隻是,這個譯是“種族主義”的譯,也是醬缸文化“側漏”的譯。
文字的說,“Black Life Matters”從沒有“Black Life Matters More”的意思。隻是說對“Life Matters”這個獨立宣言中就闡述的美國立國之本的一個回歸。法律麵前,每一個生命都不可被隨意終結;黑人的命,不可以比其他的命少受保護。黑人的命應該是平等的命,而且事實是黑人的命以前沒有此時也不比誰的命“更貴”。(至於將來,那是超出本老漢能力的事情。)
“貴”,用在種族上,就是種族主義。這是種族主義的定義,某個“人種”比另一個“人種”要“更高級”或“更低級”。
是,任何種族在某些方麵,都會有比其他種族更“高級”的地方,比如說對“自然科學”的貢獻,在“中國國內”的華人隻有屠呦呦一位得過科學類的諾貝爾獎,而在美國的華人,則有八位獲得過科學類的諾貝爾獎。加入“中國國內”的人口數與美國的華人數目,這個反差更大。但是,那個華人與這個華人是一個“人種”。不存在種族“更高級”與“更低級的問題,雖說有自然科學層麵的“高低之分”。
同一類判斷標準下,日本作為一個“族裔”,總共有科學類諾貝爾獲獎者25 (6) 人之多。計入全世界日本人的總數,其對自然科學的貢獻比“華人”要高許多。
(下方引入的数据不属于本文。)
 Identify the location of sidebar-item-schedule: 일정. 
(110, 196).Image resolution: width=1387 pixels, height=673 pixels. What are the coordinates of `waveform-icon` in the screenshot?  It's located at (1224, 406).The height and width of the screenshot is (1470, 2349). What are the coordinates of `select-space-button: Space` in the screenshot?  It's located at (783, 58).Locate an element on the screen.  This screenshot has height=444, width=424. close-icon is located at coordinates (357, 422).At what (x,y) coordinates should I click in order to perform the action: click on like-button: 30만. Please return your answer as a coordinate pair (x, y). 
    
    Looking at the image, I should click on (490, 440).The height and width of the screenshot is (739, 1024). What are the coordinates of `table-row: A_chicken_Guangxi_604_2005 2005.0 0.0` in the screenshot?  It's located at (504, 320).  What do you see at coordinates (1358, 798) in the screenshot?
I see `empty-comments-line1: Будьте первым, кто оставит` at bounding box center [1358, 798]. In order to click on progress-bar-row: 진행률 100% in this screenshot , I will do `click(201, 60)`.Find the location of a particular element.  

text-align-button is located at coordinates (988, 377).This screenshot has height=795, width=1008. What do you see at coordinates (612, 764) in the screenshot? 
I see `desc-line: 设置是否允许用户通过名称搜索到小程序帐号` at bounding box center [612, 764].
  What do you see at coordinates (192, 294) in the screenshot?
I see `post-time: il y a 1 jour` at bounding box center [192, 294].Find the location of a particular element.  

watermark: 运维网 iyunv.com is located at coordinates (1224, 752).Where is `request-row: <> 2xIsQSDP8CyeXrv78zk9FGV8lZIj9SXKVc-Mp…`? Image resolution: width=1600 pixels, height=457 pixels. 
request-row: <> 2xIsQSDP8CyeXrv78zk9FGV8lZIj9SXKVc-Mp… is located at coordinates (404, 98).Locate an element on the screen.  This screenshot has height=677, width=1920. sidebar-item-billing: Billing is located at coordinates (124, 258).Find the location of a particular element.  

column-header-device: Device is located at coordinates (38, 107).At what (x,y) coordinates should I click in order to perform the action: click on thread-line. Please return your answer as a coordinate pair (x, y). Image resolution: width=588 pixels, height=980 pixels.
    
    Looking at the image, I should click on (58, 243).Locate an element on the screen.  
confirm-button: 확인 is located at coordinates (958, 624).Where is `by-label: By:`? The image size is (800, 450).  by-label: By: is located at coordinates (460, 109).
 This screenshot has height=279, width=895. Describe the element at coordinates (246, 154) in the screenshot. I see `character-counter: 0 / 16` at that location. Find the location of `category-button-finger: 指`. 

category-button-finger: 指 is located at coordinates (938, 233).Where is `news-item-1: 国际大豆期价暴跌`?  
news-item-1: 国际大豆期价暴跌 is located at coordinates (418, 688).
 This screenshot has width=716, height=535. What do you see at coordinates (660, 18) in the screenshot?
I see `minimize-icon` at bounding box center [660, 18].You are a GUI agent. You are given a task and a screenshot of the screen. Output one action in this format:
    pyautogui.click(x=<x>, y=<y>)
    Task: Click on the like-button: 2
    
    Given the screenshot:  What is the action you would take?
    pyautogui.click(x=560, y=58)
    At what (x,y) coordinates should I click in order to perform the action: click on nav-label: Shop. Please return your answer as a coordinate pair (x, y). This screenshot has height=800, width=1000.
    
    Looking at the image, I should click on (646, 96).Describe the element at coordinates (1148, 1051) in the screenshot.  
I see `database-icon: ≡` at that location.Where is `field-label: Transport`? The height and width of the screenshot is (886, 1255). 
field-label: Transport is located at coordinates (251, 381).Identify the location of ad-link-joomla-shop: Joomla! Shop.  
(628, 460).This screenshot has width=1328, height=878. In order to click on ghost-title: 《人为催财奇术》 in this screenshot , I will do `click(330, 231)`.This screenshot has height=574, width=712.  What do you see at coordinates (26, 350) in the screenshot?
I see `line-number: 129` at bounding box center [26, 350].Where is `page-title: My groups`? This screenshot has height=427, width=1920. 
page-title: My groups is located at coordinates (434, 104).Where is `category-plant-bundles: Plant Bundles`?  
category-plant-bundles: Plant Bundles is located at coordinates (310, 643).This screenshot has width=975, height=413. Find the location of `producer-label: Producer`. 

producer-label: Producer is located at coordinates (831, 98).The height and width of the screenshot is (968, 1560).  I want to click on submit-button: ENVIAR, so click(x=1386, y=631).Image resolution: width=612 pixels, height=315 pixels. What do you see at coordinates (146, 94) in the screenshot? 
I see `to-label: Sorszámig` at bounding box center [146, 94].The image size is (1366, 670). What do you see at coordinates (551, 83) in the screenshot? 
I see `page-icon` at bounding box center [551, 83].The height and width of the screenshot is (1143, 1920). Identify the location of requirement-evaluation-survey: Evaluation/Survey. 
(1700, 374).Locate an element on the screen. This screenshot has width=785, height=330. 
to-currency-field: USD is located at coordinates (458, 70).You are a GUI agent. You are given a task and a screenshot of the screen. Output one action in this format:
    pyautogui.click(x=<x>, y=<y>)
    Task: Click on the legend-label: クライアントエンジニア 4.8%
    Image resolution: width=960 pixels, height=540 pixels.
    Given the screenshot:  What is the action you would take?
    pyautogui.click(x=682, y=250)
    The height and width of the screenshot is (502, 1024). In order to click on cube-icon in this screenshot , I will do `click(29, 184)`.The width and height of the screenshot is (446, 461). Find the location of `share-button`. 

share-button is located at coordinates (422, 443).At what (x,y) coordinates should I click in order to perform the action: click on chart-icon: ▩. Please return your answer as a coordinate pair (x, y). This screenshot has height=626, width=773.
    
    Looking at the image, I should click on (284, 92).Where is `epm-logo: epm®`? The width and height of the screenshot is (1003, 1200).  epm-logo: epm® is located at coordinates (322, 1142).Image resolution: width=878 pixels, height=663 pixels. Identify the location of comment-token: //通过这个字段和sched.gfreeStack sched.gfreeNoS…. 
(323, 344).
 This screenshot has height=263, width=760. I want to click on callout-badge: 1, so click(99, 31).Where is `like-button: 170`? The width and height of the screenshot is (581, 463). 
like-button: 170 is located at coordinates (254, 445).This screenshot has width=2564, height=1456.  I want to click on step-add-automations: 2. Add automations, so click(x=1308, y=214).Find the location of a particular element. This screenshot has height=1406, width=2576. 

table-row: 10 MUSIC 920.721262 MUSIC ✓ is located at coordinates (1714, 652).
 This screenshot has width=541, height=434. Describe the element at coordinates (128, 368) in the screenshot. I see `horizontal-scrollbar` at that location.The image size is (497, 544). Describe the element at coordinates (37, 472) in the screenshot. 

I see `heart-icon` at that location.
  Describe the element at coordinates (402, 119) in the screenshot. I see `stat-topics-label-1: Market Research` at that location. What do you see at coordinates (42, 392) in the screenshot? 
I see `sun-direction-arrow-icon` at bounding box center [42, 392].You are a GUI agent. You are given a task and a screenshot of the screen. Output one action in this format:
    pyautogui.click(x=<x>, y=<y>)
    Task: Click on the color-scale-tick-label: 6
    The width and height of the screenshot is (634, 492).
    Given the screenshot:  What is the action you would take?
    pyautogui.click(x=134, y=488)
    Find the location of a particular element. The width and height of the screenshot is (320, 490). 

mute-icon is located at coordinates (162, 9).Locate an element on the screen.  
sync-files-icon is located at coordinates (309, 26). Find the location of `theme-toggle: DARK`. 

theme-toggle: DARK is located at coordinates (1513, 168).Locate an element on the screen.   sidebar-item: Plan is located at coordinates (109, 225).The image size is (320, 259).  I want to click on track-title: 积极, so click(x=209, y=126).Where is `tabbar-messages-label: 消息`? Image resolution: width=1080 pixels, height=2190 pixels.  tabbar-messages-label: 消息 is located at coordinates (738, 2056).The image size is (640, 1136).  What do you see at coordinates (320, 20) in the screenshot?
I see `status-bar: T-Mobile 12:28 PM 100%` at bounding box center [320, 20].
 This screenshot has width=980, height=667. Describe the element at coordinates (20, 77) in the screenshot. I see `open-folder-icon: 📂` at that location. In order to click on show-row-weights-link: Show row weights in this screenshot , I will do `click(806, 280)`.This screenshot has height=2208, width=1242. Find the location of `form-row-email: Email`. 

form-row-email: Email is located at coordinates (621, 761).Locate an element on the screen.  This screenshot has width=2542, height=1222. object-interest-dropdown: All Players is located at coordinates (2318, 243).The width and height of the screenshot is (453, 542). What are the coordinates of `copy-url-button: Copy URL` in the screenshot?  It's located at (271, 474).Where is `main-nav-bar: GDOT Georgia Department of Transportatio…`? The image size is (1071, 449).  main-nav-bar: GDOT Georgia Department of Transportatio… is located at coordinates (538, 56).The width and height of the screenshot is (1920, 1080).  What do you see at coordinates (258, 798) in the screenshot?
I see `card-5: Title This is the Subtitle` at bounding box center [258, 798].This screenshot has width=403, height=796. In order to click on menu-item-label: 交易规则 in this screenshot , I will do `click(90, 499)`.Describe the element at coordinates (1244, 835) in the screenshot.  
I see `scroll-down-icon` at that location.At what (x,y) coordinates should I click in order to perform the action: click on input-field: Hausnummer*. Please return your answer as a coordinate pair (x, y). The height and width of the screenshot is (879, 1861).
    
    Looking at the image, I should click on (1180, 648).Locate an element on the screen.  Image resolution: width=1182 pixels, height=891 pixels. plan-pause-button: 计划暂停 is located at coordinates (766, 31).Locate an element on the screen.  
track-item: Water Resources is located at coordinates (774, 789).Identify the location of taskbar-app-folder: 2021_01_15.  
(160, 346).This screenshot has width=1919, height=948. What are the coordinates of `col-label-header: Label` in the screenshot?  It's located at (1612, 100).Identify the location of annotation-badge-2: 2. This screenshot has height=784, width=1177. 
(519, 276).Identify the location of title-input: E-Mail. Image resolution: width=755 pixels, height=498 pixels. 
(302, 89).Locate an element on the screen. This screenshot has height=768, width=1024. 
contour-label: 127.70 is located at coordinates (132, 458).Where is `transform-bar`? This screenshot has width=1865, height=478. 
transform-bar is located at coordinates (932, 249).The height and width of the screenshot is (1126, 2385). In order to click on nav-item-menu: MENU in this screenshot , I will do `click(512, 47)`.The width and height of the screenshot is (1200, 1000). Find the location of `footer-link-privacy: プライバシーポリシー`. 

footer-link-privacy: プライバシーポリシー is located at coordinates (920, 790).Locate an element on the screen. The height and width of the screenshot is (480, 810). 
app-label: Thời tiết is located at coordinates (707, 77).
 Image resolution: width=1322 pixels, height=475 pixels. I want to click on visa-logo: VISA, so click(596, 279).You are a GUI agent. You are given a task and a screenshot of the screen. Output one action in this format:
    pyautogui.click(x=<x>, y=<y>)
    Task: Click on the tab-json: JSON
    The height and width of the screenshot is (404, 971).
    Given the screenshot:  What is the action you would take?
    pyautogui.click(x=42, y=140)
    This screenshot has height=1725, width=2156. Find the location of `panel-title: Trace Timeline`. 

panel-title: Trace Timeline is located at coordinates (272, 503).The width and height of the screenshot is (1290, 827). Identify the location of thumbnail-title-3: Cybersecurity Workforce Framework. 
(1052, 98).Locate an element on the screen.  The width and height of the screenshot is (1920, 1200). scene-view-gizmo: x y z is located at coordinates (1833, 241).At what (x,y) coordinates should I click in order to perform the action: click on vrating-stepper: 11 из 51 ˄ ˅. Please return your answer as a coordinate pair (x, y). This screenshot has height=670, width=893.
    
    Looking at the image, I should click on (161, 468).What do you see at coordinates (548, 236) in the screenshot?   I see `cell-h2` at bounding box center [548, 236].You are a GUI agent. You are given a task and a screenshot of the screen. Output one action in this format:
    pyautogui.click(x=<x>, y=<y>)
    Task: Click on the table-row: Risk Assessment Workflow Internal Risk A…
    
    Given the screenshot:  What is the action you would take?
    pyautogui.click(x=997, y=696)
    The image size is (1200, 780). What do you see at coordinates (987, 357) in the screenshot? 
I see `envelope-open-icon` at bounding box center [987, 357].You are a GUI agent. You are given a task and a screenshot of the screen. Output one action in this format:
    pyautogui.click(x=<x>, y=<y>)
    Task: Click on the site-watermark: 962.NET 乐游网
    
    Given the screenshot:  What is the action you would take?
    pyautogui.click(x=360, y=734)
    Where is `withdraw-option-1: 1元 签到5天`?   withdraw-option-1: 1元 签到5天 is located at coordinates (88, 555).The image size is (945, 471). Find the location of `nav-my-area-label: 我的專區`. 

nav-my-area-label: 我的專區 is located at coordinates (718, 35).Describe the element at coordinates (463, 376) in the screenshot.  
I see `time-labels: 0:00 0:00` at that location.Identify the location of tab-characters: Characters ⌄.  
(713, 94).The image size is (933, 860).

但是,眾所周知,同為徐福同學及其遠親近鄰的後代,日、中人種相近,對自然科學的貢獻之差,不是“種族問題”。
一時一地的某項“種族差別”,不是種族本身的“貴”與“賤”。這是人類走到第21世紀,現代文明的總體認知。
回到開頭,能把“Black Life Matters”這個明顯在求平等的一個社會運動口號給譯成人種可以有“貴賤”,是“自古以來”就把人分成高低貴賤的“中國醬缸文化”的一個側漏。要知道,近至幾十年前,丈夫們還可以大言不慚的稱自己的妻子為“賤內”;更晚些,今日,一紙“北京市戶口”可以比雲南鄉村戶口“貴”出許多。而就在雲南,“高級些”的人,生病可以入住“高幹病房”,雖然沒說是“貴人病房”,但“高貴”在文化上比肩,遍布“牆內”各地的“高幹病房”其實就是個“貴人病房”。把自己的久經釀造的“等級心”外投給21世紀的美國黑人民權運動,就有了這個文化層麵的謬論,“黑命貴”。
另一個角度,是此譯的政治層麵操作。
最早的“黑命貴”譯者,有給美國的種族主義運作者呈交投名狀的疑似目的。利用黑人社區因為各種曆史文化原因所存在的犯罪率高出平均值的現實,反說黑人民權運動是“命貴”,造成“越犯罪越命貴”這個假象刺激,拉華裔第一代移民加入美國曆史蔓延下來的種族主義勢力圈。按那個口號原意,把“Black Life Matters”譯成“黑人的命也是命”挑不起足夠的對美國黑色人種的“種族仇恨”。要誘導出那個醬缸滋潤過的等級積累,一句“黑命貴”確是巧用文化背景的種族主義功力之筆。深得當年太祖“打土豪、分田地”那種挑逗欲望的“宣傳本領”。
一種政治功力。
這個政治功力的施展,眼下是成功的,此刻此“城內”對美國黑人群體的各種叫囂就是明證。
“黑命貴”這三字的醬缸版種族主義問題。
後注:因為是“社會運動”,像任何其它社會運動一樣,“Black Life Matters”的運動,在基本的追求之下,一定會有各類伴隨問題。但是,這些問題,不是所謂“黑人要比別人貴”這個不存在的“初衷”造成的。
看過油管上的一個視頻:把Black Life Matters牌子插在白人區,來來往往的人都隻是看一眼。把all lifes matter 牌子立在黑人區,插牌子的人被打跑了。